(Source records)
========
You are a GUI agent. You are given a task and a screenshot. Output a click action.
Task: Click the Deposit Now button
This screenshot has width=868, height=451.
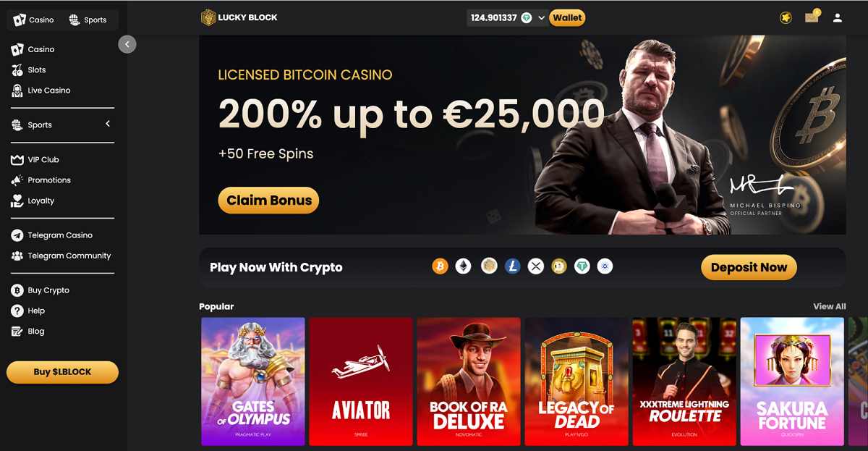(x=749, y=267)
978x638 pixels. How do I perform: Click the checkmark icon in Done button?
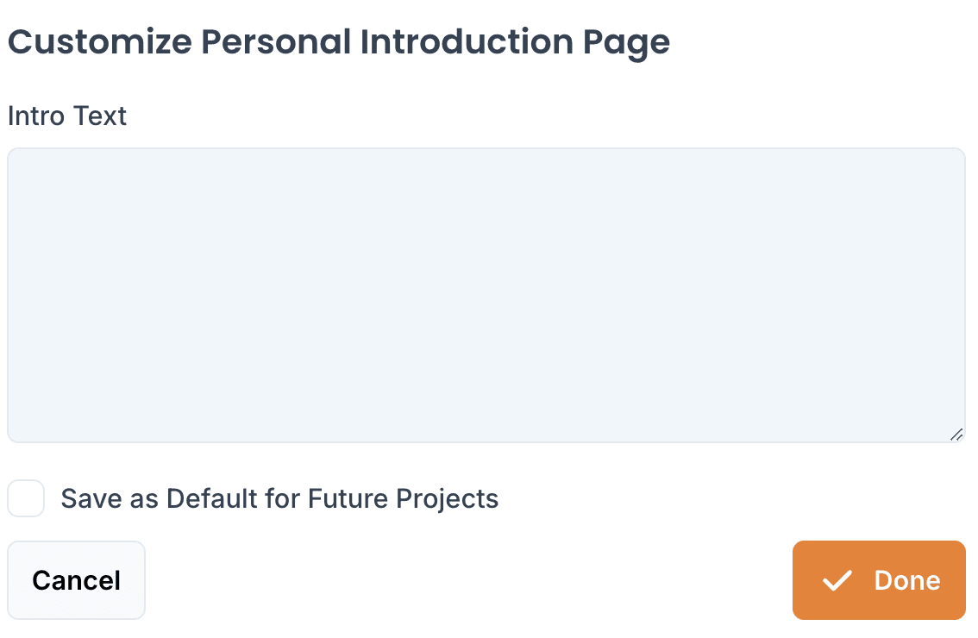[837, 580]
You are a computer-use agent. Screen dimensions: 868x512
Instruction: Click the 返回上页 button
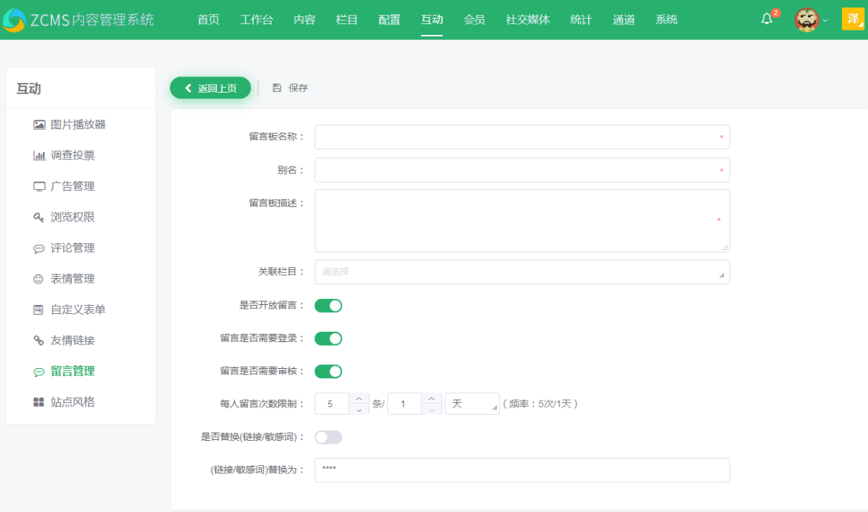tap(210, 87)
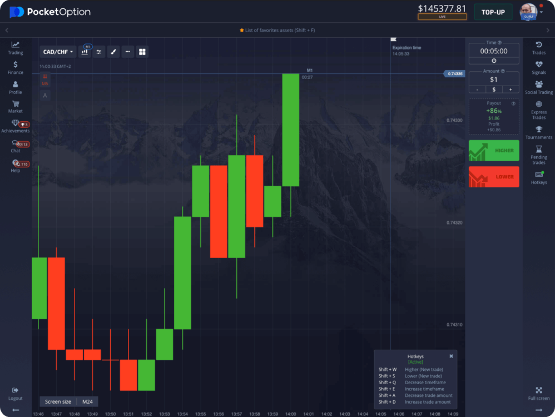Click the green HIGHER trade button
The image size is (555, 417).
pyautogui.click(x=494, y=151)
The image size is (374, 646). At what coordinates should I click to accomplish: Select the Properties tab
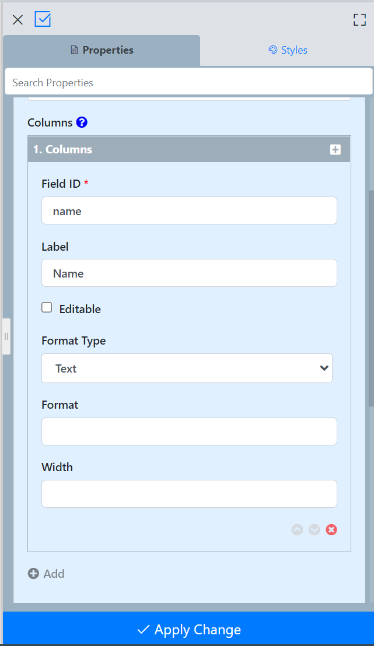(x=102, y=50)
========
• **What you will do**
Wherever an image appears, omit it; copy the rest of the records exactly.

• **Solution**
You are a GUI agent. You are given a task and a screenshot. Output a click action.
Task: Click the Deposit Now button
This screenshot has width=868, height=451.
(x=749, y=267)
978x638 pixels. How do I perform: Click the checkmark icon in Done button?
[837, 580]
You are a computer-use agent. Screen dimensions: 868x512
Instruction: Click the 返回上页 button
tap(210, 87)
Click the green HIGHER trade button
The image size is (555, 417).
pyautogui.click(x=494, y=151)
The image size is (374, 646). At what coordinates should I click to accomplish: Select the Properties tab
(x=102, y=50)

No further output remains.